**Document passage**
══════

Austral Pacific says reports misleading

April 8, 2008

Austral Pacific says reports that it is in financial difficulty are misleading, and although the company has, as acknowledged in its financial statements, short term liquidity issues, it is executing a plan to manage the cash flow challenge and to unlock the significant value in its Cheal asset, which holds some US$72 million (NZ$91 million) of proven and probable reserves [1].

Commenting on recent media reports, Austral Pacific chief executive officer, Thom Jewell, said: "We have a programme to address the company’s short term issues and we’re very excited about working toward realizing the full potential of our Cheal asset in the immediate term.

“Concerns have arisen from the fact that the Cheal field has taken longer than expected – and cost more than expected – and has not produced at the production levels anticipated.”

As a result, Austral has been unable to meet certain completion clauses and covenant ratios specified in its agreements with its bankers. Technically, therefore, the company has had to account for the debt as a current liability.

This was a major component in sparking the ‘going concern’ comment.

The company has been working closely with its bankers to restructure the debt, given future plans.

Jewell said: “We have been very fortunate to have such a supportive banker who is working with us to ensure our short and long term success.

“But, while the directors cited this caution, they also expressed confidence that the company will be able to continue in operation for the foreseeable future, and will be able to realize its assets and discharge its liabilities in the normal course of business,” Jewell said.

Commenting further on the development of Cheal, he said: “We’re on track this quarter to drill another two wells that we expect to boost Cheal production from its current level of about 600bopd to over 1000bopd.

“Once we’ve delivered this phase of the Cheal project, which remains our priority, we can get on with the rest of our long term strategy including ‘Greater Cheal’, Kahili and Cardiff.

“We expect this to start later this year, by drilling Kahili-2 and recommissioning the Kahili field, for which we already have gas sales contracts in place. The field is capable of delivering 8-10mmscf/day and 250 barrels of condensate per day.

“We will be investing in developing those resources, which we have confidence will add future value to the company.”

Jewell said that while he could understand how the media speculation arose, it was unfortunate that the full picture was not presented.

“Let’s hope we get the same level of coverage and interest when we announce our next good news!”

══════

**Material**
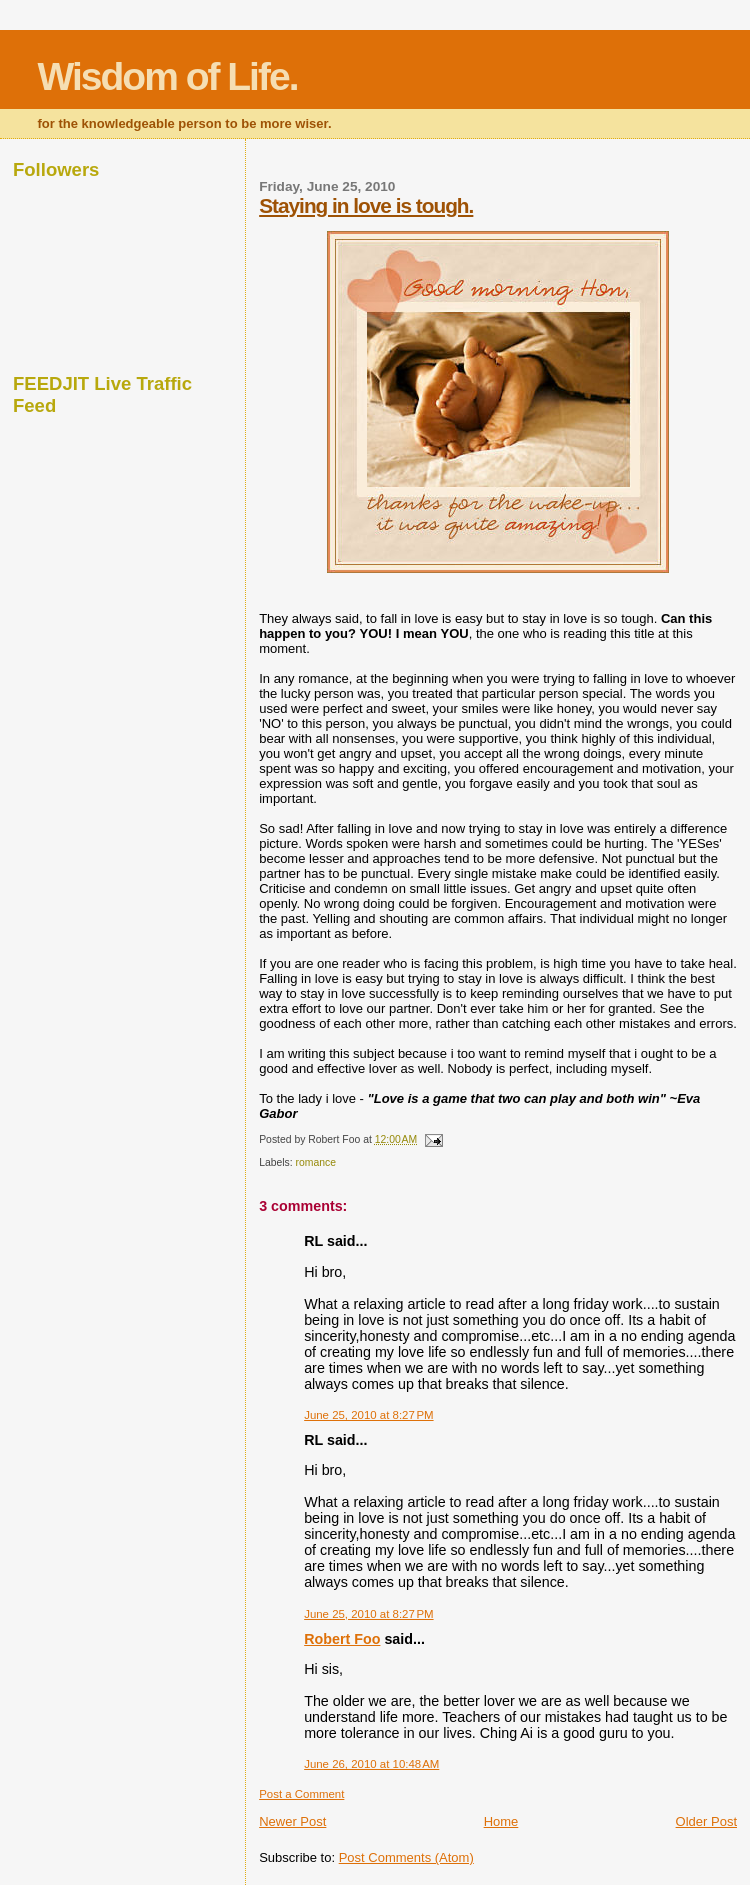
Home (501, 1821)
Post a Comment (301, 1794)
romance (316, 1162)
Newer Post (292, 1821)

══════

**Tasks to perform**
[A] Answer each question from the Austral Pacific statement.
(i) What value of proven and probable reserves does the Cheal asset hold?
(ii) What is Cheal's current production level, and to what level are the two new wells expected to raise it?
(iii) What is the Kahili field capable of delivering?
[B] List the parts of the company's long term strategy that Jewell names in the Austral Pacific statement as following the current phase of the Cheal project.
[C] Reproduce the stretch of the Austral Pacific statement from "This was a major" through "given future plans.", without any changes.

**Task answers**
[A]
(i) Some US$72 million (NZ$91 million).
(ii) About 600bopd, expected to rise to over 1000bopd.
(iii) 8-10mmscf/day and 250 barrels of condensate per day.

[B]
Greater Cheal
Kahili
Cardiff

[C]
This was a major component in sparking the ‘going concern’ comment.

The company has been working closely with its bankers to restructure the debt, given future plans.